Data under study
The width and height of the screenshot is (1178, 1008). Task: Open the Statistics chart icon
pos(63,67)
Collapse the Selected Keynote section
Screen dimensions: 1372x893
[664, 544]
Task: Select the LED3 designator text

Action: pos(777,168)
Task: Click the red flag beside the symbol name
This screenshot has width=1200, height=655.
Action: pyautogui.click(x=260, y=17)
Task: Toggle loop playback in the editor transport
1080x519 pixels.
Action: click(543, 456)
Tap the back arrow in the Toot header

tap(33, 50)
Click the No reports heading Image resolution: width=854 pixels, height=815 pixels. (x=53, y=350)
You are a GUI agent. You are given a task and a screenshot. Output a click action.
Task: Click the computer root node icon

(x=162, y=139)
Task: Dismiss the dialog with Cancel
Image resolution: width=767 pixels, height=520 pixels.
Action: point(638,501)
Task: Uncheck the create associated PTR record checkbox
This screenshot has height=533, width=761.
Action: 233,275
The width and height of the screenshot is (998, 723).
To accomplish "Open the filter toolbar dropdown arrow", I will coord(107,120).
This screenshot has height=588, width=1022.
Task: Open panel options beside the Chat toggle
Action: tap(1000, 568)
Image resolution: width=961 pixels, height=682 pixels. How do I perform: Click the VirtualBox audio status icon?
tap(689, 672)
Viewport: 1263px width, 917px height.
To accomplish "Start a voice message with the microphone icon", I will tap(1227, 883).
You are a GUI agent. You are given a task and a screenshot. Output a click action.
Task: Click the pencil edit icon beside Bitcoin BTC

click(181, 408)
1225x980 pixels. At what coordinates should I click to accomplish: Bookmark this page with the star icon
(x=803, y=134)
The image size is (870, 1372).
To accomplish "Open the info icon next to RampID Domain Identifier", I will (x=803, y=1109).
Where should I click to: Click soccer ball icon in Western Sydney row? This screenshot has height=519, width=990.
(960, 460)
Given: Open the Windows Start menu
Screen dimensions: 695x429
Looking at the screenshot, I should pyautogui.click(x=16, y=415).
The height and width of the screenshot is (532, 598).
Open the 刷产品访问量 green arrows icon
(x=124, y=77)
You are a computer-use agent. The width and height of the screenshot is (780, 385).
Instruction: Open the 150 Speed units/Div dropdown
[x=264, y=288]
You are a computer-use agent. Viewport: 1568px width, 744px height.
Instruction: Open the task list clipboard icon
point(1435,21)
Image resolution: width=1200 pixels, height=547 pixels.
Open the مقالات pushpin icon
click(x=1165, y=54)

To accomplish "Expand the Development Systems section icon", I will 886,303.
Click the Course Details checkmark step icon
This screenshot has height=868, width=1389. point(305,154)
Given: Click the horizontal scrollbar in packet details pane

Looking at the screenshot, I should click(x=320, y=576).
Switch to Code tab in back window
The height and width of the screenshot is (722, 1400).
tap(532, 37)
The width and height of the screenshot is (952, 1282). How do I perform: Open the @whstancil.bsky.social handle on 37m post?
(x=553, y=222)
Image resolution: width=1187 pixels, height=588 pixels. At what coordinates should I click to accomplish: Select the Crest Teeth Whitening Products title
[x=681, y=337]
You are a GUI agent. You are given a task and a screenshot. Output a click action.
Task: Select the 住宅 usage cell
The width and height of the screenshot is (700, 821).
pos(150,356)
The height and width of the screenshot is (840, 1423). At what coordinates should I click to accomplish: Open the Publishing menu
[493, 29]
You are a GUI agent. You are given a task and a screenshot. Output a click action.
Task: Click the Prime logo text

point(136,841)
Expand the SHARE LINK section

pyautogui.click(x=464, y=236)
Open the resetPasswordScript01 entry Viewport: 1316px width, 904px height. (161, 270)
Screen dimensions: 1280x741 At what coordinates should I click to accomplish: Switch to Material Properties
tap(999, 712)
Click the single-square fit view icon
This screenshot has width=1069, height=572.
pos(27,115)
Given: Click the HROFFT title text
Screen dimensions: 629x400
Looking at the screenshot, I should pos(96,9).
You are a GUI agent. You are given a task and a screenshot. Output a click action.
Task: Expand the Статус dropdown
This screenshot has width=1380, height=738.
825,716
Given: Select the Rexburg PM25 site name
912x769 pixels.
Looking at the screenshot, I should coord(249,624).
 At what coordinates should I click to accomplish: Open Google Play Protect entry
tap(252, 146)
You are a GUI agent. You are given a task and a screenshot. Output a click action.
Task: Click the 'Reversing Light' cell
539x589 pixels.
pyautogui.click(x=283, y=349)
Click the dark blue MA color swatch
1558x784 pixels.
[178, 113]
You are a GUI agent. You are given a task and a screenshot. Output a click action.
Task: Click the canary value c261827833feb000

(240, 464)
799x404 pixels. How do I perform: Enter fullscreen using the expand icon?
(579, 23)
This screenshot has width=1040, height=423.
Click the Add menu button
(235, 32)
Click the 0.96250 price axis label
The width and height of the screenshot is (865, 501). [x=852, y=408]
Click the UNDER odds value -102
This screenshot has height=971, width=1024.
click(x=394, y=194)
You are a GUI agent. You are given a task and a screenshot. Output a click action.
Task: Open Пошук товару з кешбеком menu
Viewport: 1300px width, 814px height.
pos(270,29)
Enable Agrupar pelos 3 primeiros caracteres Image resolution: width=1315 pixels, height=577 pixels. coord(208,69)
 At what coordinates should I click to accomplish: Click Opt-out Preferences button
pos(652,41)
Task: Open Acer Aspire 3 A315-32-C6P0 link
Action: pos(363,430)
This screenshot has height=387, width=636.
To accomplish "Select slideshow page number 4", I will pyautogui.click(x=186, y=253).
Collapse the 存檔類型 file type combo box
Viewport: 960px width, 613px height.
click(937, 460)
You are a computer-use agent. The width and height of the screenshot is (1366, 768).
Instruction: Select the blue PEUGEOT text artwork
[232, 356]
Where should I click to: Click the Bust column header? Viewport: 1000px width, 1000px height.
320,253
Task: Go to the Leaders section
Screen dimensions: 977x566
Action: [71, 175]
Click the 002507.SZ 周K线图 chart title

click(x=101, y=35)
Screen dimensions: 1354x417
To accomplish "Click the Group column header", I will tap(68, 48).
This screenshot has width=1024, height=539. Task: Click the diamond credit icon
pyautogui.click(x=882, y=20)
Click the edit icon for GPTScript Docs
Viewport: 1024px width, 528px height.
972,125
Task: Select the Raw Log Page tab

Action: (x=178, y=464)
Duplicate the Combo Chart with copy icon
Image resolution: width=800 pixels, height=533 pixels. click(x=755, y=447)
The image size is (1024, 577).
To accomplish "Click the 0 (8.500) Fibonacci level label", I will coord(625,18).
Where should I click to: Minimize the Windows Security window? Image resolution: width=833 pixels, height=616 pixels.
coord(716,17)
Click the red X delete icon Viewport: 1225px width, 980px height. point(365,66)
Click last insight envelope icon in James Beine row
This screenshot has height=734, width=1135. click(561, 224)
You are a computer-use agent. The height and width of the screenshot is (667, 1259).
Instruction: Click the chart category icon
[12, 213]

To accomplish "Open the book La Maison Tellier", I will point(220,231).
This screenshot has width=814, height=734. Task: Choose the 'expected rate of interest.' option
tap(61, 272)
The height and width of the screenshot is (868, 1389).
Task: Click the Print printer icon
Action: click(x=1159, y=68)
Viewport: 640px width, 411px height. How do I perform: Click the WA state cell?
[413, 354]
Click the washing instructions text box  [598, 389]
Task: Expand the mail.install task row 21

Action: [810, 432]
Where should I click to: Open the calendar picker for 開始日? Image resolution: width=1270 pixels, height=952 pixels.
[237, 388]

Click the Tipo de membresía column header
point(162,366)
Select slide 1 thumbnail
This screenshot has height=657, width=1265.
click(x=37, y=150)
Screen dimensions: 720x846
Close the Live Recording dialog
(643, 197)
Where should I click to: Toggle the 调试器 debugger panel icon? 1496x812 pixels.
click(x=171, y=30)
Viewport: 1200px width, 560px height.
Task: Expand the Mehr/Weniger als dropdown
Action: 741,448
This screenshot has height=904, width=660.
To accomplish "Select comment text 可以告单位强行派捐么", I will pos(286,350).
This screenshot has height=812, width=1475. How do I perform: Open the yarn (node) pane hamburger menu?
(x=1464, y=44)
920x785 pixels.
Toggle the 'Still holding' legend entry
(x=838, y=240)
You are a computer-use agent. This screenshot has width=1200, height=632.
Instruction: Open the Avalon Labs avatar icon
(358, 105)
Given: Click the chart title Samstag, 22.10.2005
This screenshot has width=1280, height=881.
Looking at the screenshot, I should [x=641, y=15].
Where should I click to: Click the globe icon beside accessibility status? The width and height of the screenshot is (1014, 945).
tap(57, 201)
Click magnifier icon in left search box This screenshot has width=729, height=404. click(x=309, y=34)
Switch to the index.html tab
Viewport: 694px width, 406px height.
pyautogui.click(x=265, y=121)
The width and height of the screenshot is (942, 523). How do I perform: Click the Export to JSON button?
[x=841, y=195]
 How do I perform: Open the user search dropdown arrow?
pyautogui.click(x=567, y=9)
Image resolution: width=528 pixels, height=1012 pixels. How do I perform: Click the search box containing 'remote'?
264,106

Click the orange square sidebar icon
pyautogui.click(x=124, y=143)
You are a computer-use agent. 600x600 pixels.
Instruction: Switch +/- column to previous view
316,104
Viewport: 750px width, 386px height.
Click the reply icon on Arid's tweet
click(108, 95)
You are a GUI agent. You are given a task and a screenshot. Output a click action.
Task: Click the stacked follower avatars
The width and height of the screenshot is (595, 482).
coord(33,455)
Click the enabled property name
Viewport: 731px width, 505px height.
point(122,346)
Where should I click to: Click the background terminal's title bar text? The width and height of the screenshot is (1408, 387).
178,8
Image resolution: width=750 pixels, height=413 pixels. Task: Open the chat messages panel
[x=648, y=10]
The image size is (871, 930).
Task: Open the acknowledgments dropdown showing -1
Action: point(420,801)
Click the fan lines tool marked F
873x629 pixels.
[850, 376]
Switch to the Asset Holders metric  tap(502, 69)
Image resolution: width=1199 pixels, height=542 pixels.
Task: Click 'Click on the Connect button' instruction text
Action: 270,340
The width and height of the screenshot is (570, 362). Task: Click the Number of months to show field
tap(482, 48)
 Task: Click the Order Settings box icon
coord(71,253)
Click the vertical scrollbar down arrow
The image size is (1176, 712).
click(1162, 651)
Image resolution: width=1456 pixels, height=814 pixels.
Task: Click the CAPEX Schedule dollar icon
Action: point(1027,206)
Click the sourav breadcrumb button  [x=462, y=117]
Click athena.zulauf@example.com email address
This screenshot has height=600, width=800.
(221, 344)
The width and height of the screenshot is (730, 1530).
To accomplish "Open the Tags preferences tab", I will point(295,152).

What the task requires
The lines to copy are those in the records above containing the word "Start".

Written solution
To accomplish "Start a voice message with the microphone icon", I will tap(1227, 883).
Given: Open the Windows Start menu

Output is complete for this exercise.